This past year—2021—was supposed to be the year that live theater came roaring back, and it did … for a while. By the end of the year, that roar had been replaced by a hacking cough symptomatic of exposure to the Omicron variant of the coronavirus.
Theaters once again began to cancel or postpone performances as casts and crews—and audiences—found themselves laid up.
It’s too early to tell what impact the latest chapter in our pandemic saga will have on the overall health of the performing arts community, but recognition is due to the companies and artists who made the effort to engage with live audiences while they could.
Here are my “Top Torn Tickets” for 2021, a recognition of the best and/or most interesting stage work done during another truncated North Bay theater season:
Patty from HR: A Zoom With a View — Main Stage West
Anyone who suffered through an insipid Zoom meeting in the last two years would appreciate what performer Michael Phillis did with his character of Patty, the technologically-incompetent leader of the worst Zoom meeting imaginable.
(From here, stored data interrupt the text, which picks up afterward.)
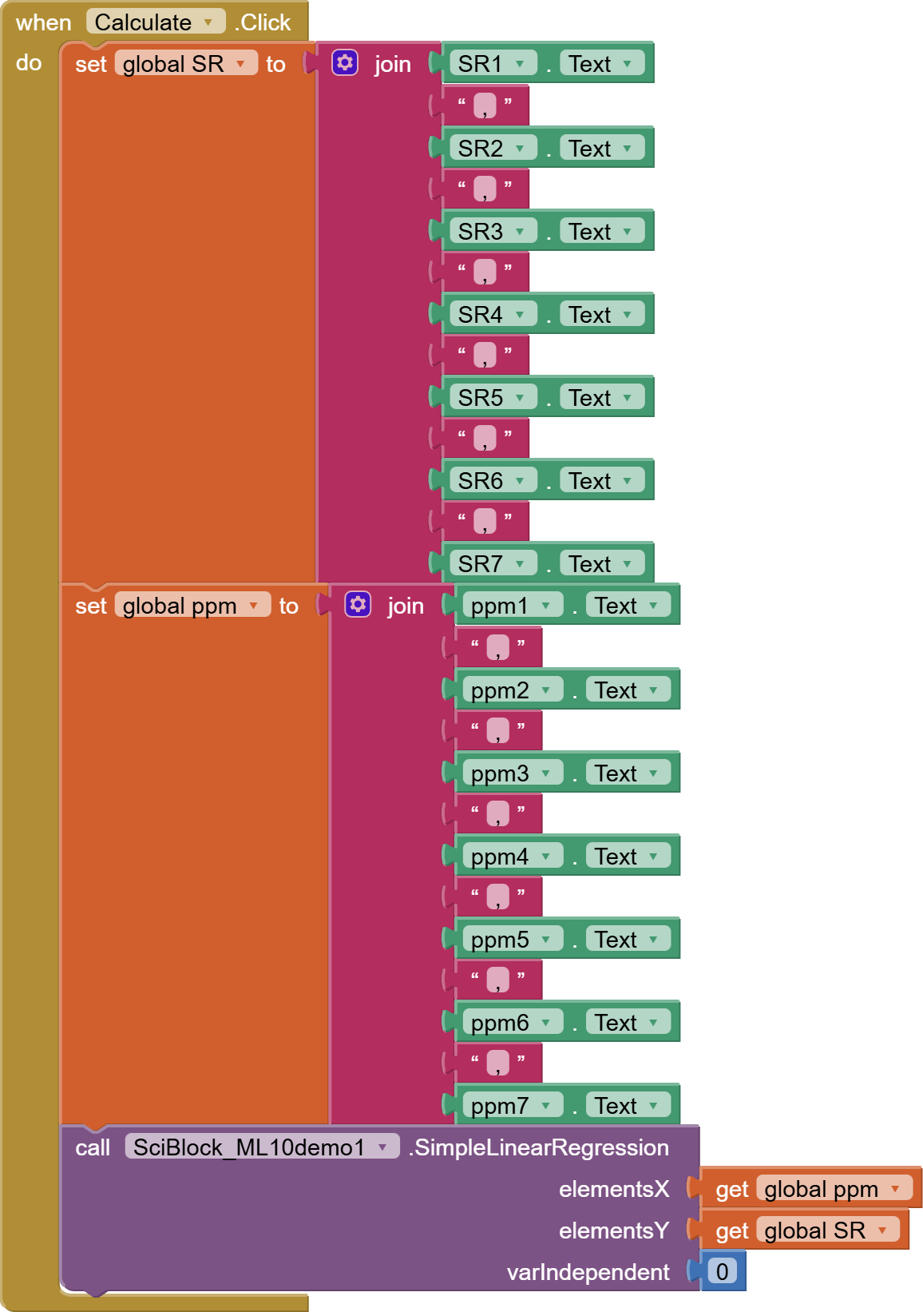The height and width of the screenshot is (1312, 923).
Task: Select the get global ppm block
Action: coord(731,1189)
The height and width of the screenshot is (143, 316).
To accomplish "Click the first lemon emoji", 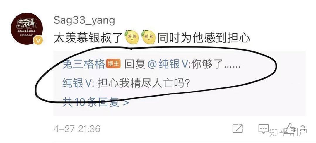I will tap(131, 37).
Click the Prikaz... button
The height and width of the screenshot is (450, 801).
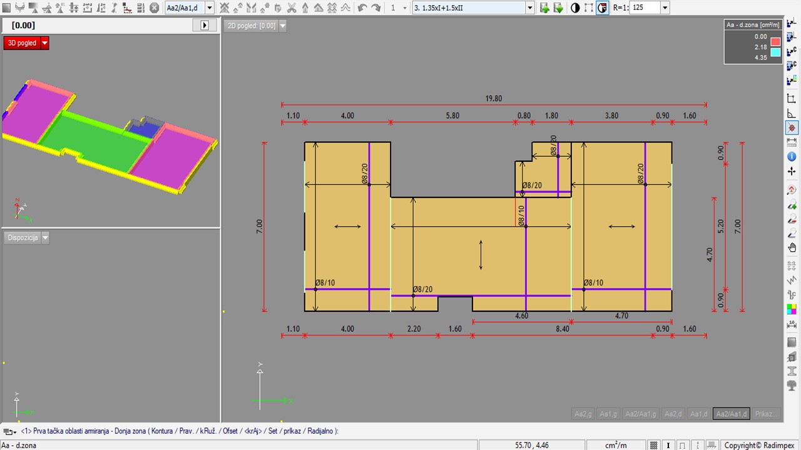(766, 414)
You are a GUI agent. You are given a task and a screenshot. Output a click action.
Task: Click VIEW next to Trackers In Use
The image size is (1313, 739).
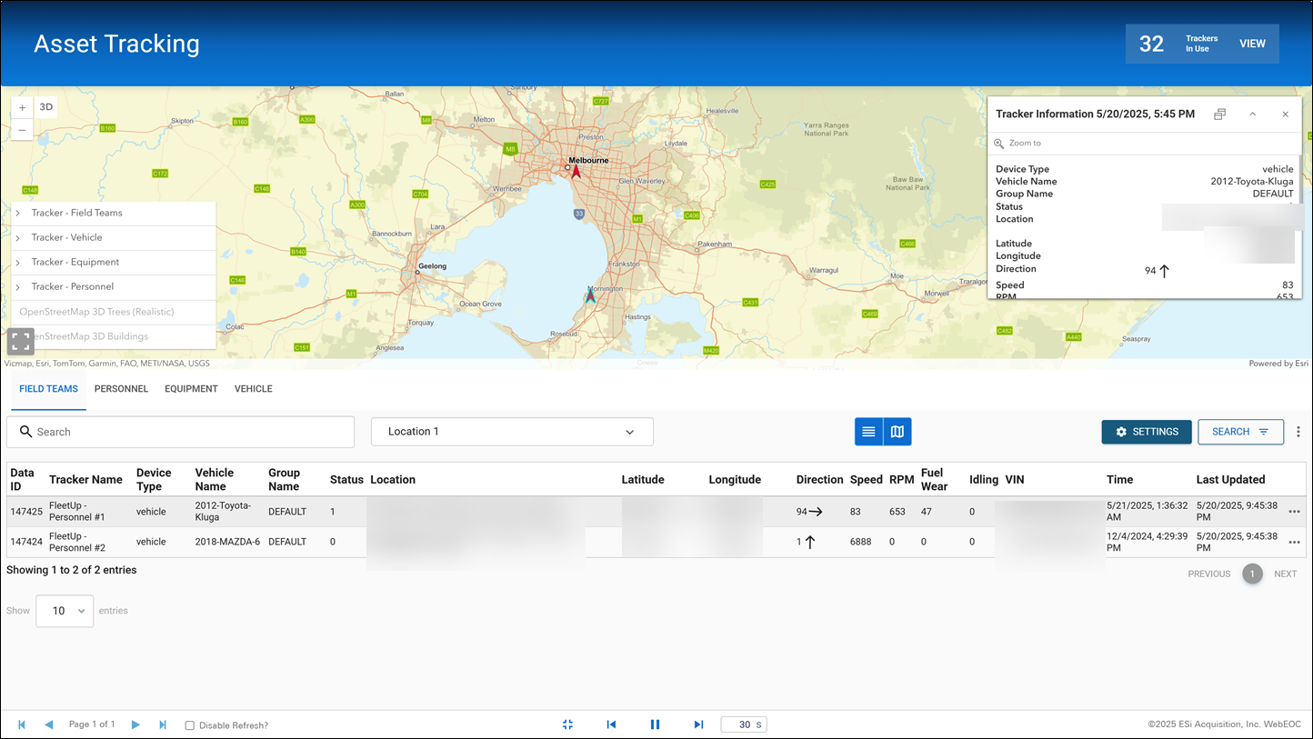[1252, 43]
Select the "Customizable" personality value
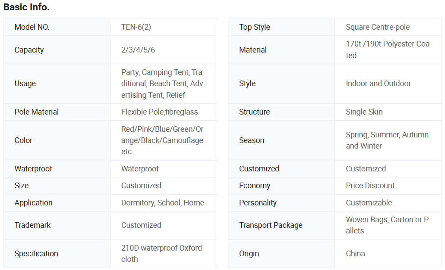Screen dimensions: 445x270 pos(369,203)
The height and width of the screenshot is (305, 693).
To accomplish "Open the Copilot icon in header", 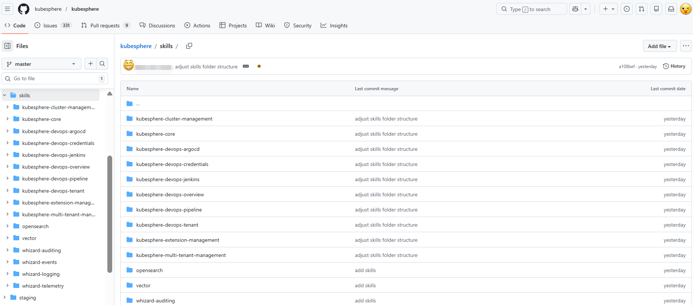I will click(575, 9).
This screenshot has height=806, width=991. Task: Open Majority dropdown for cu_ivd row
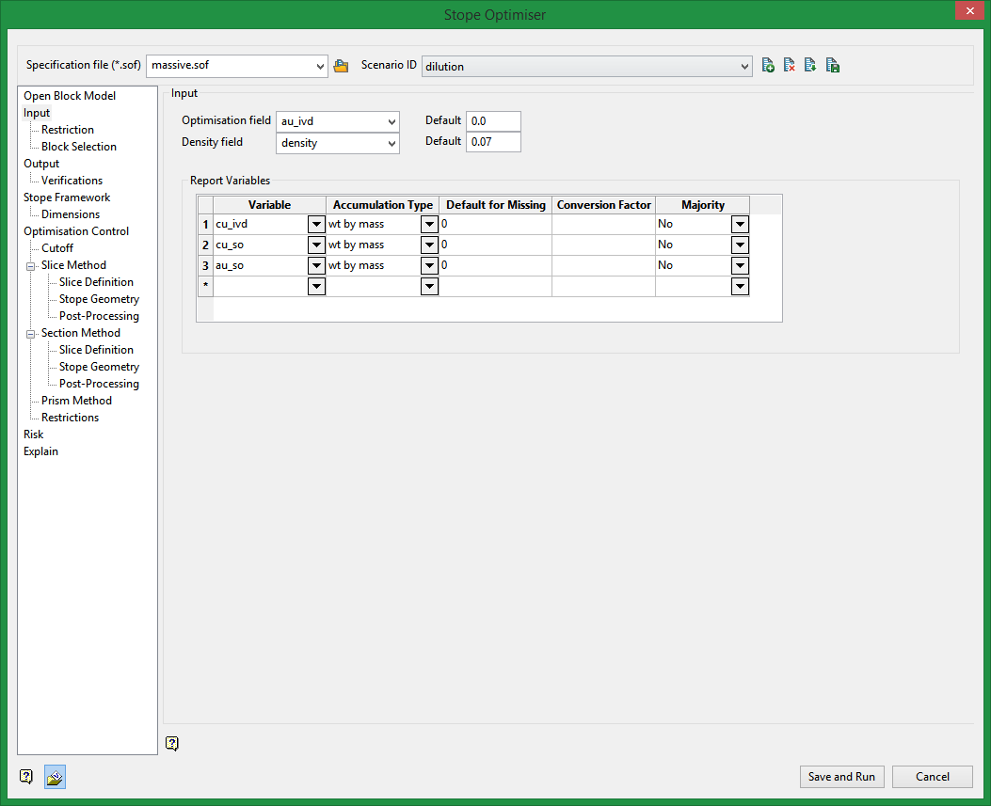(x=740, y=224)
Galatea — Spreckels Theatre Company
Science fiction is rarely presented on the stage. One of the questions raised by this very interesting original work by David Templeton is, “Why is that?”
Cry It Out — Cinnabar Theater
Playwright Molly Smith Metzler’s excellently-performed bittersweet comedy about modern-day motherhood showed us that the pedestal upon which we place that position is often laid on a foundation of quicksand.
Disney’s The Little Mermaid — Lucky Penny Productions
Director Scottie Woodard brought some very clever solutions to the challenges inherent in presenting a large-scale musical in a small space in the time of Covid.
The God of Hell & The Beard of Avon — Cloverdale Performing Arts Center
Credit the folks in Cloverdale for presenting some very off-the-wall works and doing them well.
Vincent — 6th Street Playhouse
“Solo shows” proved to be an efficient and exposure-minimizing way to present live theater. Actor Jean-Michel Richaud has toured with this production for several years now, but his presentation was fresh and riveting.
How to Transcend a Happy Marriage — Left Edge Theatre
This Sarah Ruhl-penned show had everything—laugh-out-loud comedy, drama, social commentary, deer hunting, an orgy. It just could have done without the egg-laying human/bird.
Georgiana & Kitty: Christmas at Pemberley — Marin Theatre Company
The book was closed on playwrights Lauren Gunderson and Margot Malcon’s imaginative continuation of Jane Austen’s Pride & Prejudice with this third holiday-themed trip to Pemberley. Or was it?
May the curtain continue to rise for us all in 2022.